ENTRIES SHOWN section start

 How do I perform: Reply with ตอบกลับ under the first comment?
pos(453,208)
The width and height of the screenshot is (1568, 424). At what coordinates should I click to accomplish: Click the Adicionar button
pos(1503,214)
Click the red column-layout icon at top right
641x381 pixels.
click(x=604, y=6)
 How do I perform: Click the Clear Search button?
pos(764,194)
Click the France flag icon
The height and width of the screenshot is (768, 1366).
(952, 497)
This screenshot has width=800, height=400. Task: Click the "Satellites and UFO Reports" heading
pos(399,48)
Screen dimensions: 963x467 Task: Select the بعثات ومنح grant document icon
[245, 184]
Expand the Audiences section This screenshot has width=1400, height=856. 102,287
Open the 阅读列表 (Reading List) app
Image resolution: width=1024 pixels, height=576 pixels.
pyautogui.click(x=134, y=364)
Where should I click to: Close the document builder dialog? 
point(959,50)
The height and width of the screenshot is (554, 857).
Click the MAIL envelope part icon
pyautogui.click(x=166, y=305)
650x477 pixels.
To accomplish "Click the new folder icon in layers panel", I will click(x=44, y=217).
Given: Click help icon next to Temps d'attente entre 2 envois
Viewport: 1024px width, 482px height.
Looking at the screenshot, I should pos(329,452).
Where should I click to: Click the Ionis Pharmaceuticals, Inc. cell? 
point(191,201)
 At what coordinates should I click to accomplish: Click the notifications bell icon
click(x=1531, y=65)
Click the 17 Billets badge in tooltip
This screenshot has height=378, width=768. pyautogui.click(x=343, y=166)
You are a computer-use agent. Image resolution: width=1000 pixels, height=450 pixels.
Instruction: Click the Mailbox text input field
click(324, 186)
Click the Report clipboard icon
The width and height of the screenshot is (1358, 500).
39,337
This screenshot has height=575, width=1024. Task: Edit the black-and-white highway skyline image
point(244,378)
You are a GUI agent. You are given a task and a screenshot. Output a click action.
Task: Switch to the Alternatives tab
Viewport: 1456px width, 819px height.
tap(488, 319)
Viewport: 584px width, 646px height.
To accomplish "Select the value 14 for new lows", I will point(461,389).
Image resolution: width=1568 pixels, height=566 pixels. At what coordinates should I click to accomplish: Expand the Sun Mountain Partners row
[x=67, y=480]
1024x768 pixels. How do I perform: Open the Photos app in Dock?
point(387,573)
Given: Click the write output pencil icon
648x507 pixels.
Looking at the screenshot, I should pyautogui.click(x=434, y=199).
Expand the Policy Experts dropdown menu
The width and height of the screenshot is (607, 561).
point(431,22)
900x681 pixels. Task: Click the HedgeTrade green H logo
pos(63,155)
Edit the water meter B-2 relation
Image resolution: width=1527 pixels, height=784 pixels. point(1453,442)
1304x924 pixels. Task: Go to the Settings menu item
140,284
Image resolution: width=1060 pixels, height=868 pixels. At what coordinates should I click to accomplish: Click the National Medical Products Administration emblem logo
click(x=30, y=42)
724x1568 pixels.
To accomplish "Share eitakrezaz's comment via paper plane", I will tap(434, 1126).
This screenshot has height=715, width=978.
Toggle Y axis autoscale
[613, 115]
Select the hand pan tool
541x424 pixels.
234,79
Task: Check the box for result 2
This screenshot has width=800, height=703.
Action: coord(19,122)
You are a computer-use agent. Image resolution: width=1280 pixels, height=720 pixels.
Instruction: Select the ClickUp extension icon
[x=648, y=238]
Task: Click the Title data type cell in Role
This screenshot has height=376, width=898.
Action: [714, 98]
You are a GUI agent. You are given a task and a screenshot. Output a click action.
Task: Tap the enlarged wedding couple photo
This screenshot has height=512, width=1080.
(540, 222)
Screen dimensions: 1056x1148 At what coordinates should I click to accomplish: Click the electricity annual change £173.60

ENTRIES SHOWN section end

**ASSIGNMENT:** As listed above, the lines from the line with "Where should I click to: Close" to the line with "Given: Click help" are to be echoed exactly, with both ends included and nothing added.

**TASK RESPONSE:**
Where should I click to: Close the document builder dialog? 
point(959,50)
The height and width of the screenshot is (554, 857).
Click the MAIL envelope part icon
pyautogui.click(x=166, y=305)
650x477 pixels.
To accomplish "Click the new folder icon in layers panel", I will click(x=44, y=217).
Given: Click help icon next to Temps d'attente entre 2 envois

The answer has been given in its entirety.